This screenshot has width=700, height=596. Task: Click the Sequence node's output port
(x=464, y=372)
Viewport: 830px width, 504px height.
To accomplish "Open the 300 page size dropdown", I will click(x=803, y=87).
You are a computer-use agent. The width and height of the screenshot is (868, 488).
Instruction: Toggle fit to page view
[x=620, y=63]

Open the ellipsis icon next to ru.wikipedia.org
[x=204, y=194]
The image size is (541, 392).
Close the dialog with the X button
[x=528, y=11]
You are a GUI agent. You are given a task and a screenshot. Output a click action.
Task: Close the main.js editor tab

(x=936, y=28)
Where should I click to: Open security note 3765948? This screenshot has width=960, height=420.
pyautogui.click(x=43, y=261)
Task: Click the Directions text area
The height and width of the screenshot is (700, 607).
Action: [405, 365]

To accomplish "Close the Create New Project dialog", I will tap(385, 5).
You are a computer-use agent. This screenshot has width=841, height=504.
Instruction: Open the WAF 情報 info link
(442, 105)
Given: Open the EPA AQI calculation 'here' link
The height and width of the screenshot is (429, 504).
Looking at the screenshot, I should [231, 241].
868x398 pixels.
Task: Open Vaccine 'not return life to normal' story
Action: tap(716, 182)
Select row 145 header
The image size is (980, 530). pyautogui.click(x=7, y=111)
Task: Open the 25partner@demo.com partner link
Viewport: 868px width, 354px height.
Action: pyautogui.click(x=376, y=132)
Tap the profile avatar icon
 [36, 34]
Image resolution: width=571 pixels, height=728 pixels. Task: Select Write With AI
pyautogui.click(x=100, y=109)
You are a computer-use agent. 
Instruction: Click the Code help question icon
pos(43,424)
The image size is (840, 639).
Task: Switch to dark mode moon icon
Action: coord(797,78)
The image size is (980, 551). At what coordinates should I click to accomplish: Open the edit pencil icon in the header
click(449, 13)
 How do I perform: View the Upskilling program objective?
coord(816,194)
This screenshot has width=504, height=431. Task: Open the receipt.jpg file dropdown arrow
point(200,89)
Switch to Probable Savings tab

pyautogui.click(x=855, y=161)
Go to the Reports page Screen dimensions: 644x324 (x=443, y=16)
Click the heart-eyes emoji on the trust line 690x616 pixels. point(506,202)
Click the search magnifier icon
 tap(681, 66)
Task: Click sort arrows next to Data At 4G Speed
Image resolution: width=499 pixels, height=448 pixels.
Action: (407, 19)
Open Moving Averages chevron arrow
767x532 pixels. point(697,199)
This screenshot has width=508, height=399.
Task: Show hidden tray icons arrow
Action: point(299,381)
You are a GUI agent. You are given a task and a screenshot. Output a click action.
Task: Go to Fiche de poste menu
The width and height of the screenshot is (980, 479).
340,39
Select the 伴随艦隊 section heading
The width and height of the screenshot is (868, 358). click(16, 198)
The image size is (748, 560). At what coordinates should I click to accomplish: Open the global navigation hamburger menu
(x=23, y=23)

+++++

» **About this exercise**: In the entries above, restate word for word the lines between the one holding "You are a computer-use agent. This" and the one holding "Click the heart-eyes", inclusive, and nothing besides.

» **Your response**:
You are a computer-use agent. This screenshot has width=841, height=504.
Instruction: Open the WAF 情報 info link
(442, 105)
Given: Open the EPA AQI calculation 'here' link
The height and width of the screenshot is (429, 504).
Looking at the screenshot, I should [231, 241].
868x398 pixels.
Task: Open Vaccine 'not return life to normal' story
Action: tap(716, 182)
Select row 145 header
The image size is (980, 530). pyautogui.click(x=7, y=111)
Task: Open the 25partner@demo.com partner link
Viewport: 868px width, 354px height.
Action: pyautogui.click(x=376, y=132)
Tap the profile avatar icon
 [36, 34]
Image resolution: width=571 pixels, height=728 pixels. Task: Select Write With AI
pyautogui.click(x=100, y=109)
You are a computer-use agent. 
Instruction: Click the Code help question icon
pos(43,424)
The image size is (840, 639).
Task: Switch to dark mode moon icon
Action: coord(797,78)
The image size is (980, 551). At what coordinates should I click to accomplish: Open the edit pencil icon in the header
click(449, 13)
 How do I perform: View the Upskilling program objective?
coord(816,194)
This screenshot has width=504, height=431. Task: Open the receipt.jpg file dropdown arrow
point(200,89)
Switch to Probable Savings tab

pyautogui.click(x=855, y=161)
Go to the Reports page Screen dimensions: 644x324 (x=443, y=16)
Click the heart-eyes emoji on the trust line 690x616 pixels. point(506,202)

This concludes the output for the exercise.